In 1960, the Forster toothpick company promoted the use of its product in making Christmas decorations. Consumers were encouraged to stick Styrofoam balls together with gobs of toothpicks. This created spheres that resembled “curled-up hedgehogs,” according to Petroski. The balls were then stacked in a Christmas tree-like formation and painted with fake snow. Petroski dug up a Forsters employee newsletter that described the promotion as being “directly responsible for the greatest run of toothpicks in the history of the industry.”
In other words, toothpicks were at one time hip. This may never happen again.
“Crafts aren’t today what they used to be,” Petroski says.
But toothpicks are still being turned into beautiful things.
Steven J. Backman of San Francisco works full time as a toothpick sculptor. He once spent more than two years assembling 30,000 toothpicks into a 13-foot-long sculpture of the Golden Gate Bridge. On commission, he sculpted the face of CNN broadcaster Lou Dobbs using toothpicks.
“I don’t look at the toothpick like every Joe in America,” he says. “For me, it’s not a utensil.
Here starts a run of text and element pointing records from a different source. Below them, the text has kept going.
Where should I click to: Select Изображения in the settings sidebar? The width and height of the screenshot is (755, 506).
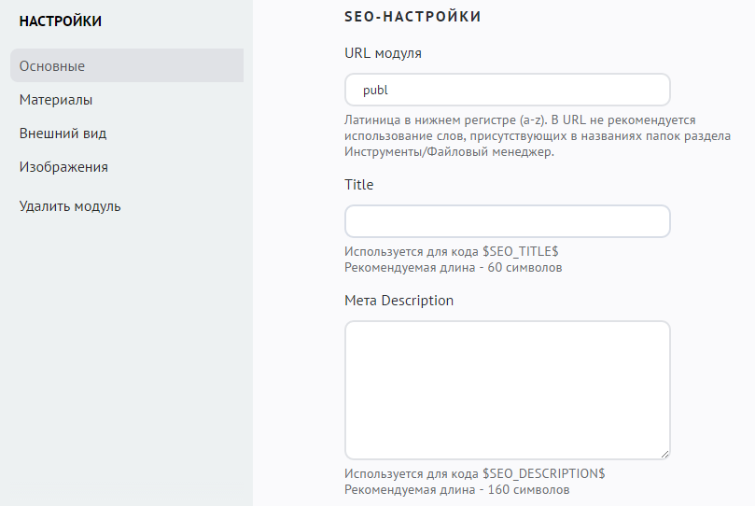(63, 167)
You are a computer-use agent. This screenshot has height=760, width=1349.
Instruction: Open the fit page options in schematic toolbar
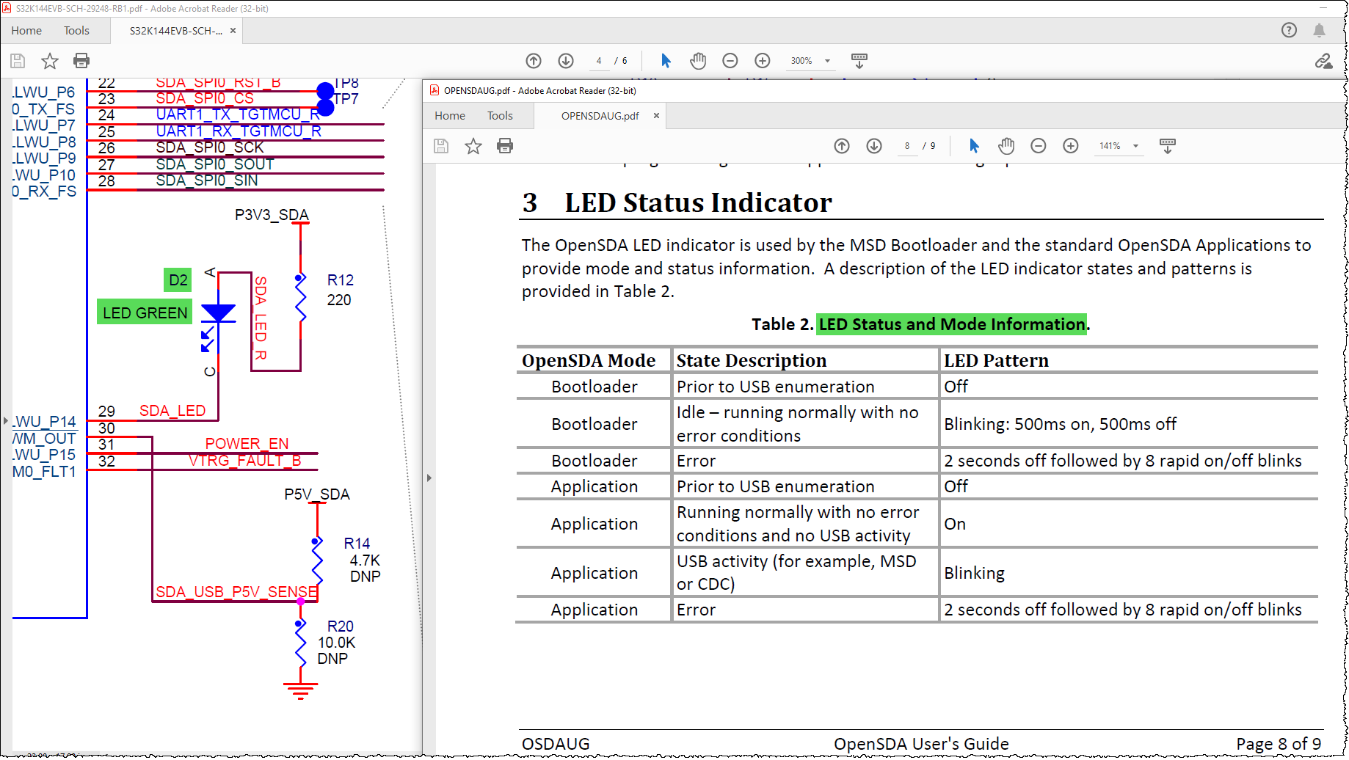pos(859,61)
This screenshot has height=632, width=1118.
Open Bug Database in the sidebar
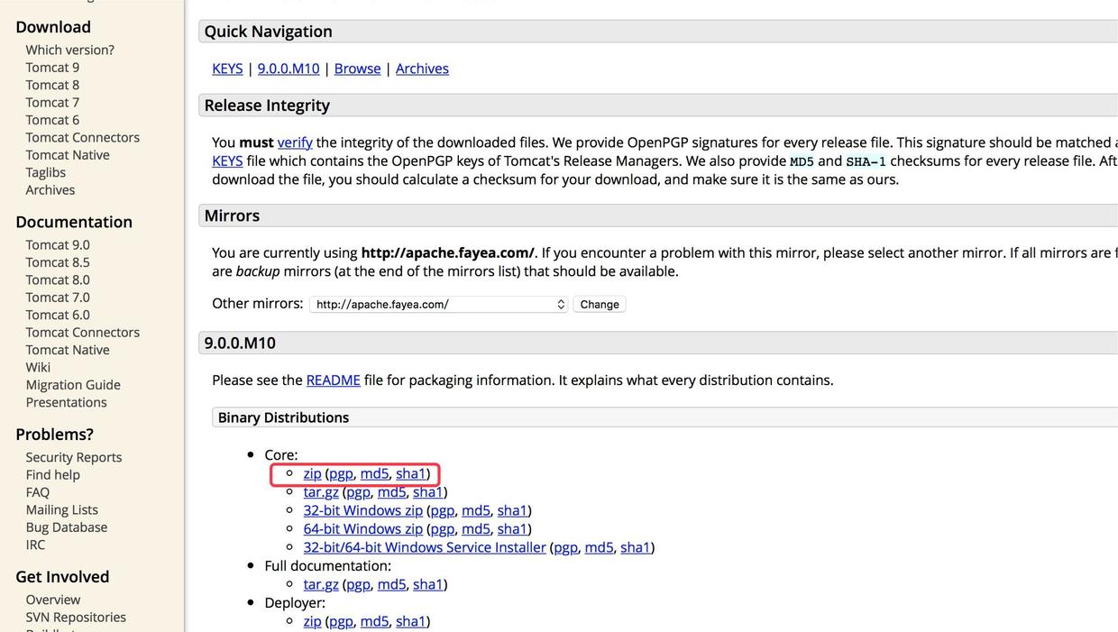click(x=67, y=527)
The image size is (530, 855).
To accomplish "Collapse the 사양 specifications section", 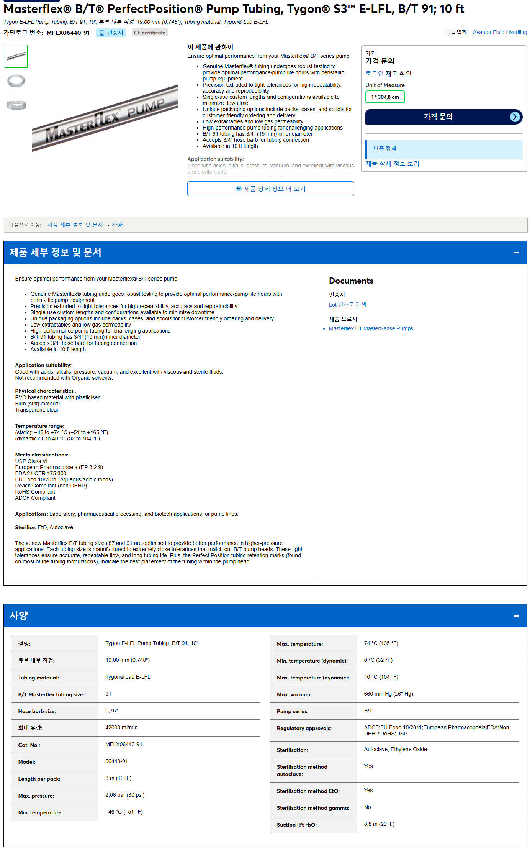I will pyautogui.click(x=516, y=616).
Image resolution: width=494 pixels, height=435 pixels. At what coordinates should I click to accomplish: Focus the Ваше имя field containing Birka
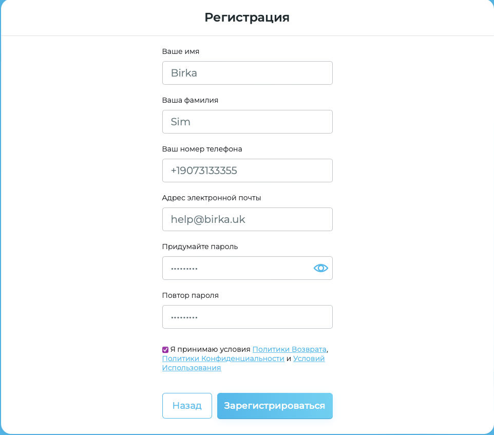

It’s a medium I use to make art.
“I know it’s weird, but toothpicks are my life.”
For the rest of us, they simply aid us in sustaining it, keeping our fingers clean in the process.
A toothpick does not discriminate. Stabbed into a sauce-slathered cocktail wienie or nestled gently into fancy-thin layers of handcrafted dough, it performs its duties equally well.
Coleen Speaks, owner of Posh Nosh catering in Raleigh, N.C., uses old-fashioned toothpicks in only one of her recipes, rumaki. The Hawaiian dish involves water chestnuts, marinated chicken livers, ginger, curry, soy sauce and brown sugar wrapped in bacon, stuck with a toothpick and baked.
Otherwise, she uses party picks, an updated plastic version of the toothpick, for her appetizers.
A standard toothpick “makes me think of Swedish meatballs, circa 1970,” she says.
Meatballs, Swedish or otherwise, are most certainly delicious. But we understand her point. For some, technology and style have outwitted the simple wooden toothpick.
Then again, as Petroski writes in the epilogue of his book:
“A thing of beauty is indeed a joy forever, even if it is a lowly toothpick.”